Comprendre, Conversation, Créativité
Comprendre
Pour les humains, la compréhension augmente avec l’invention successive et l’affinement des outils que sont les sens, les gestes, la parole et l’écrit.
Comprendre le monde est devenu aujourd’hui la capacité à expliciter les phénomènes par les mots, qu’ils soient prononcés, écrits ou seulement pensés.
La compréhension permet à l’évidence d’orienter les décisions. Cette démarche est si efficace qu’aujourd’hui, nous voulons tout comprendre. Tout phénomène stable ou récurrent semble pouvoir être déduit d’un enchaînement logique.
Il y a trois domaines principaux où nous nous efforçons d’augmenter notre compréhension : le monde minéral, la vie et la psychologie.
Au 20e siècle, les avancées dans les deux premiers domaines ont été considérables. C’est le 3e domaine qui reste lacunaire, en particulier pour la relation entre les motivations individuelles et le fonctionnement neuronal.
Les sous-domaines de compréhension sont si nombreux que la spécialisation a pris de l’ampleur. L’excès de spécialisation provoque un manque de compréhension générale dommageable pour l’individu aussi bien que pour la collectivité. Sans vue synthétique, les décisions sont prises en fonction des rapports de force des spécialistes.
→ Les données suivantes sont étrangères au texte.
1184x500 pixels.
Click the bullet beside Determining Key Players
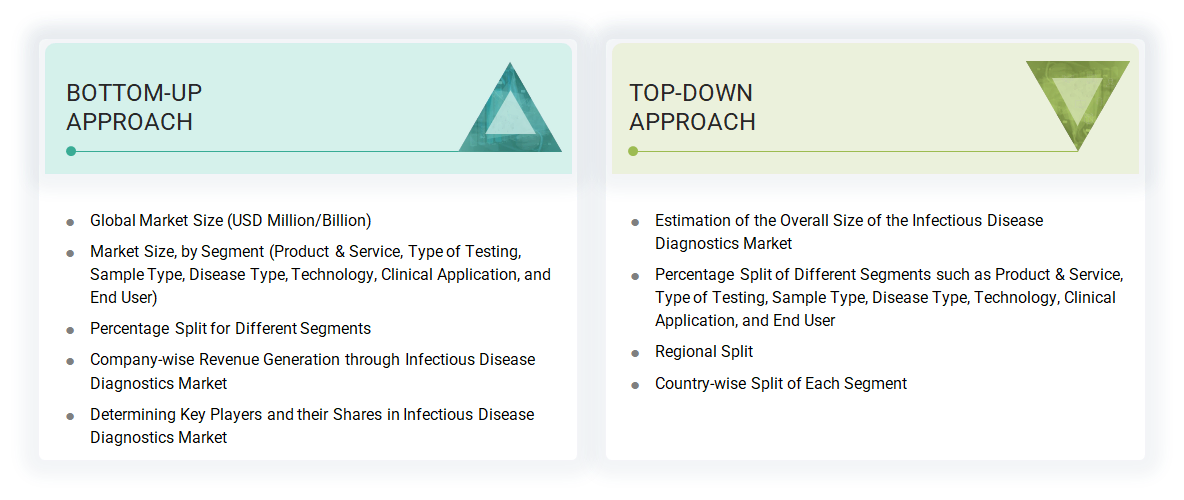(x=70, y=416)
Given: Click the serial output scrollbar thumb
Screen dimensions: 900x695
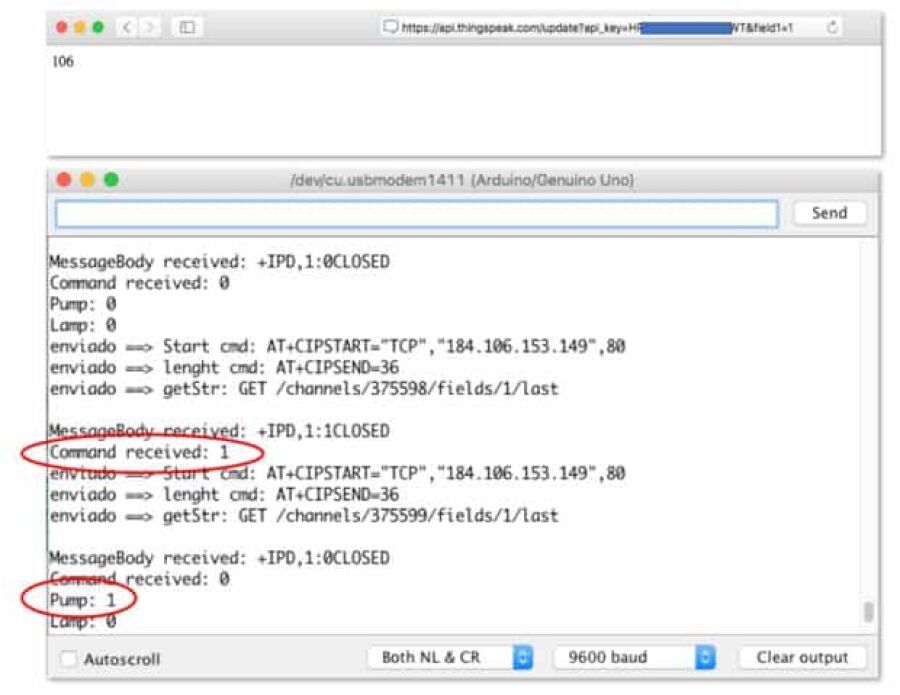Looking at the screenshot, I should coord(868,612).
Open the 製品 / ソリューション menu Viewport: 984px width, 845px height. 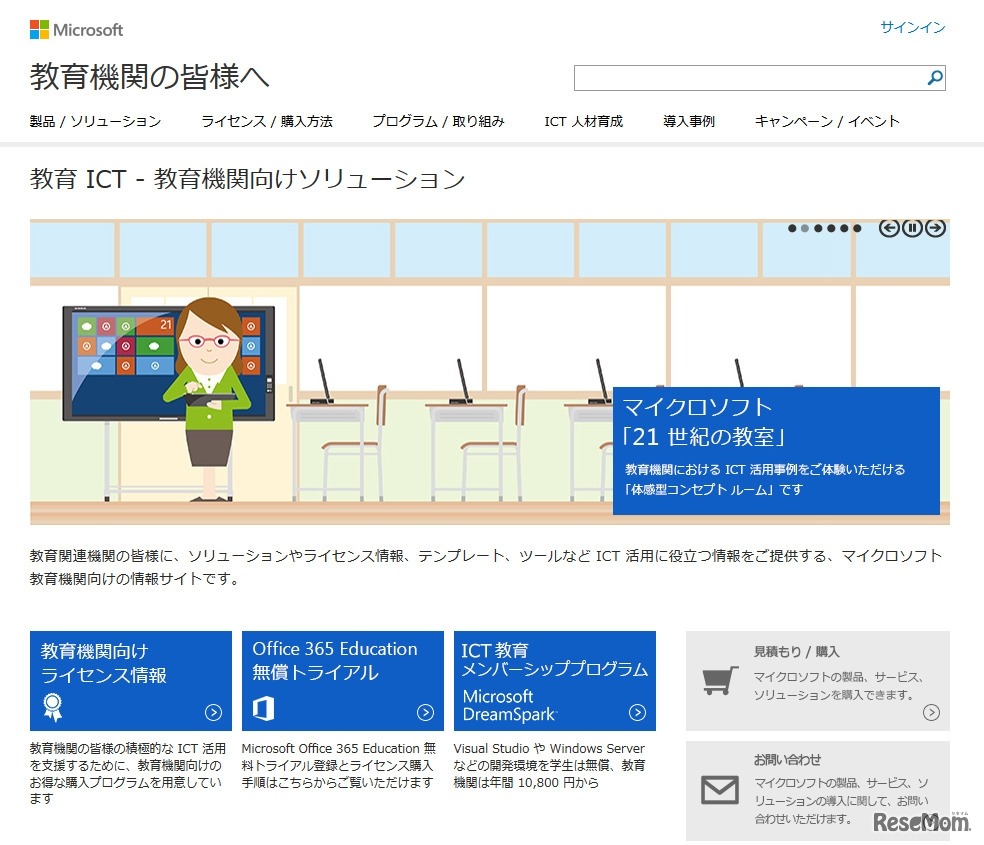click(95, 121)
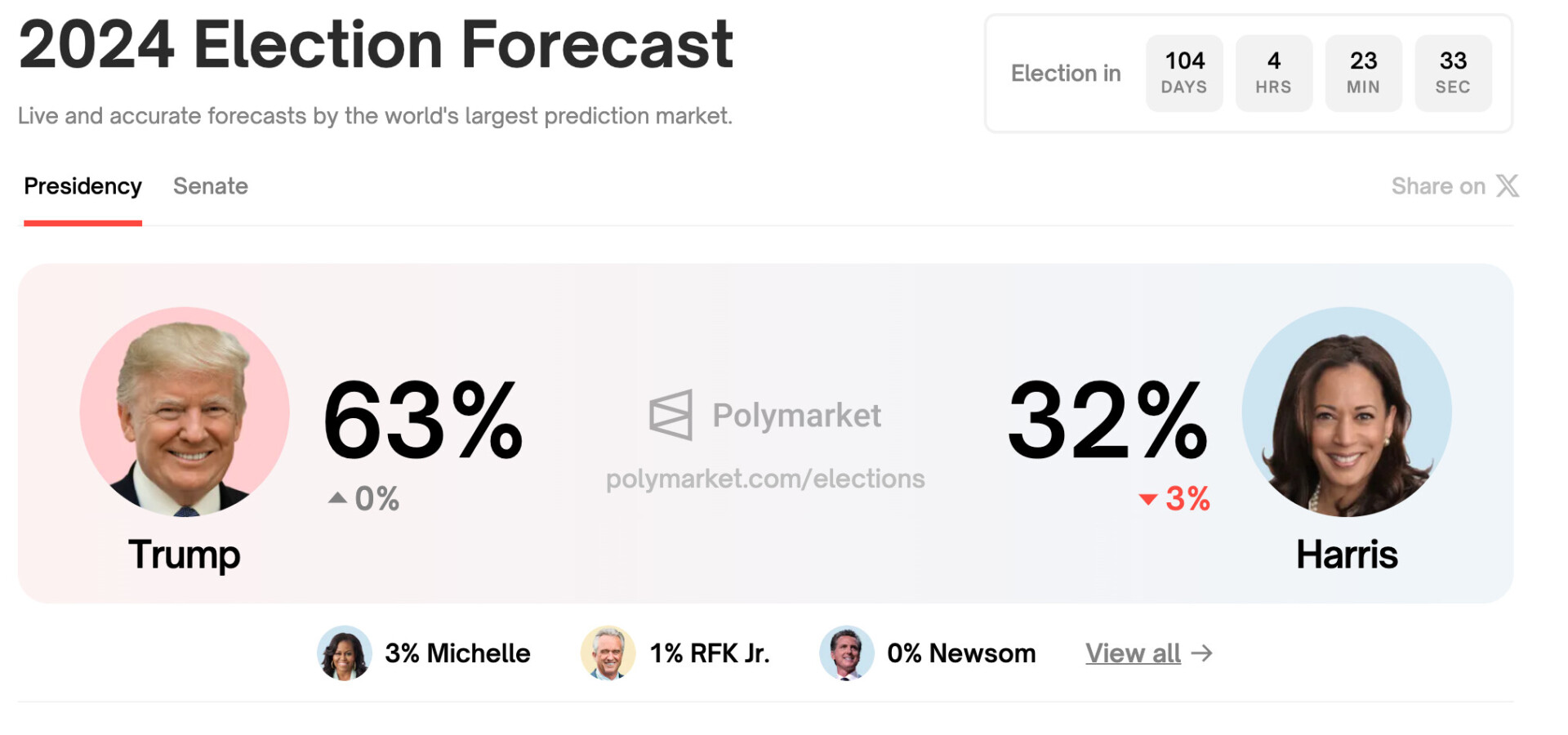Viewport: 1568px width, 735px height.
Task: Click the red downward arrow beside 3%
Action: point(1147,499)
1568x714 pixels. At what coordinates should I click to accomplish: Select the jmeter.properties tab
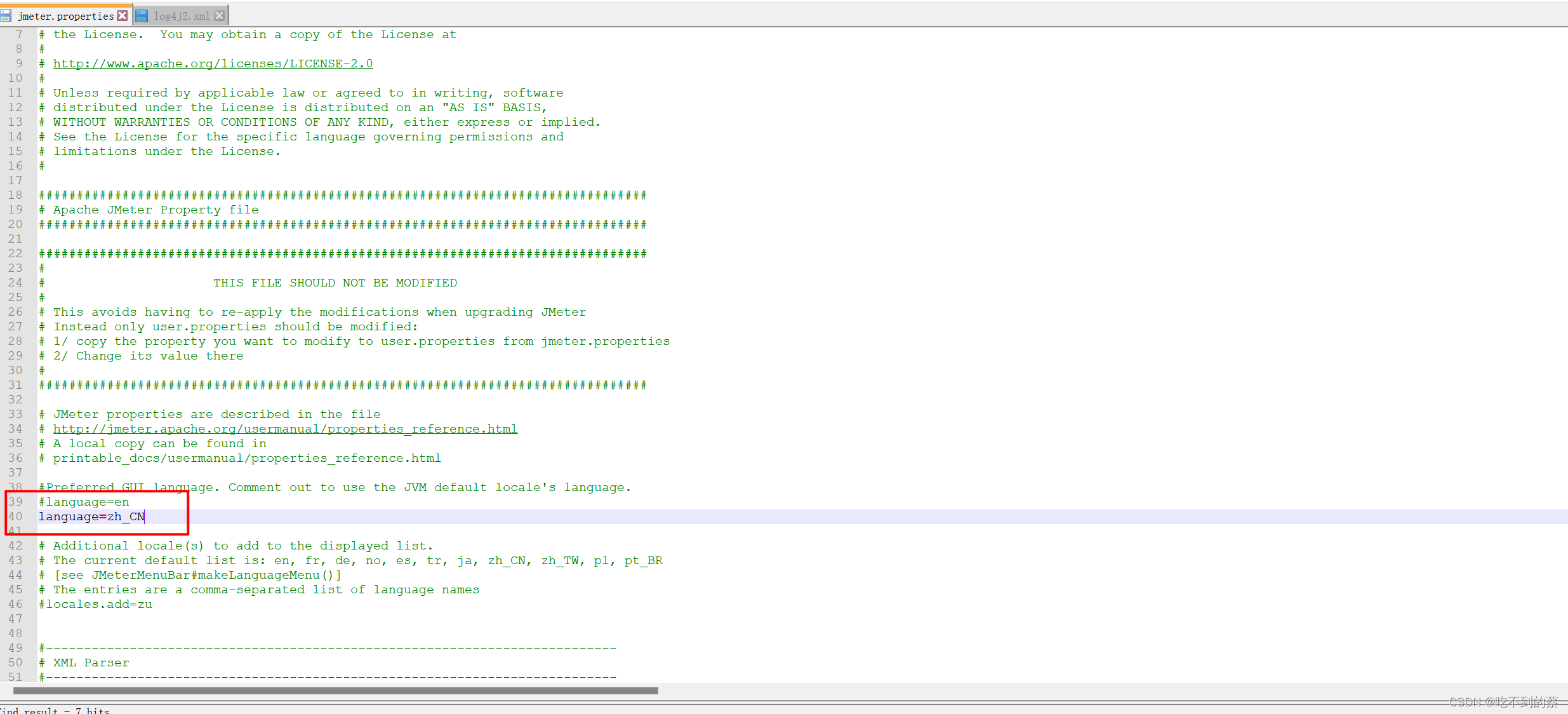tap(65, 16)
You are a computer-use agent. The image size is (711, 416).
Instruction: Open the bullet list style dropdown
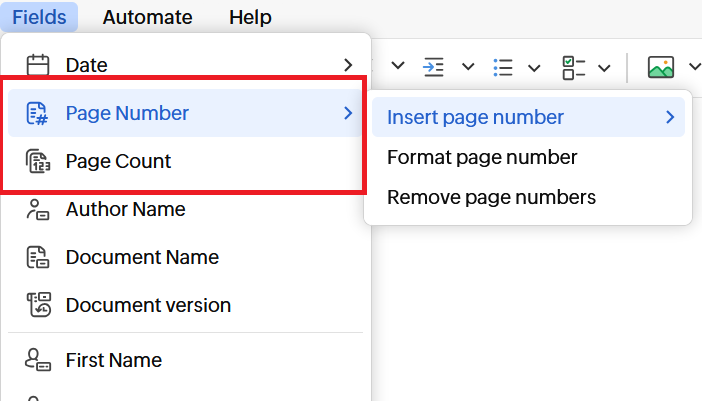coord(534,67)
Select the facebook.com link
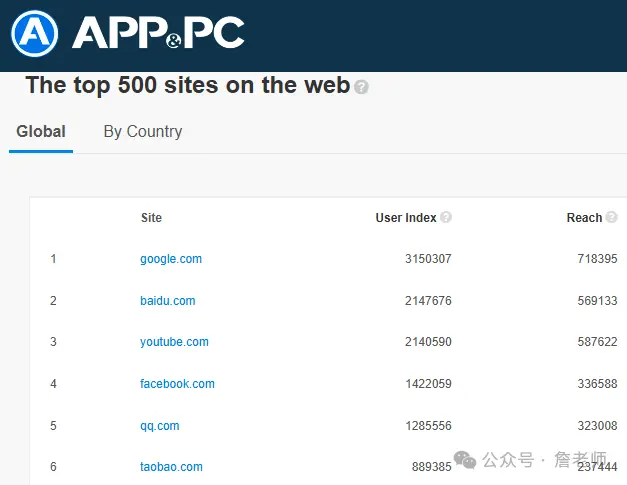This screenshot has height=485, width=627. click(177, 384)
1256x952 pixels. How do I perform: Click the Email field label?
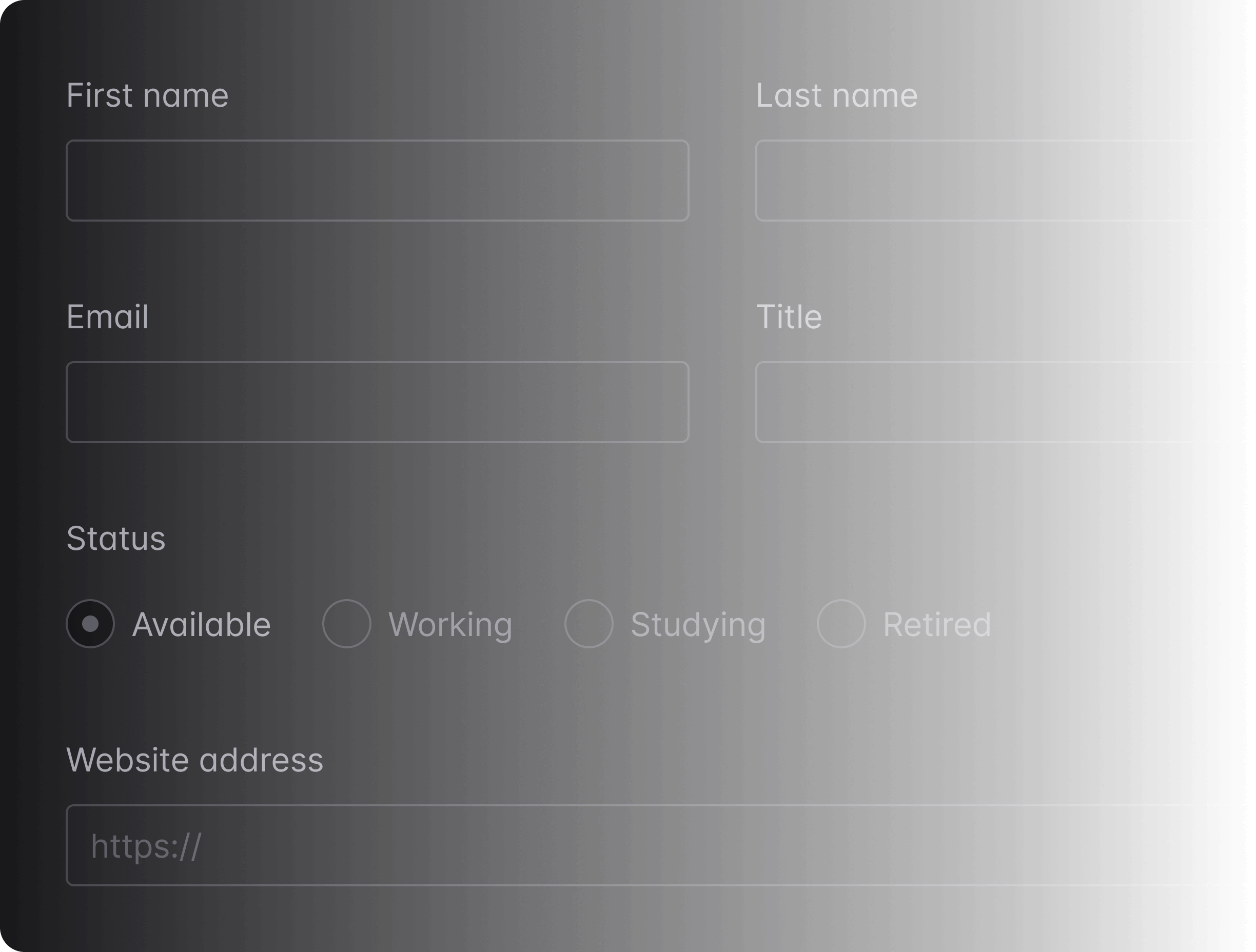(x=107, y=317)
Accéder à un niveau de connaissance équilibré entre les trois domaines de compréhension – de la matière, des êtres vivants, et de l’individualité – pourrait être un objectif éducatif.
23 novembre 2015
Conversation
Le développement neuronal permet l’invention successive de quatre outils : les sens, les gestes, la parole et l’écrit. Si les sens et les gestes sont universels chez tous les animaux, la parole est la première grande invention de l’humanité. Son émergence est relativement récente puisqu’elle daterait d’environ 100 000 ans.
Aujourd’hui, la parole se développe jusqu’à l’art de la conversation qui devient en quelque sorte la clé de voûte de notre édification sociale.
La conversation commence dans la famille, se poursuit dans la collectivité et atteint une plénitude dans l’individualité. Ainsi, trois modes de conversation en gigogne peuvent être définis : familiale, collective et individuelle. On se rend compte qu’il est prudent de n’aborder dans les deux premiers modes que ce qui les concerne.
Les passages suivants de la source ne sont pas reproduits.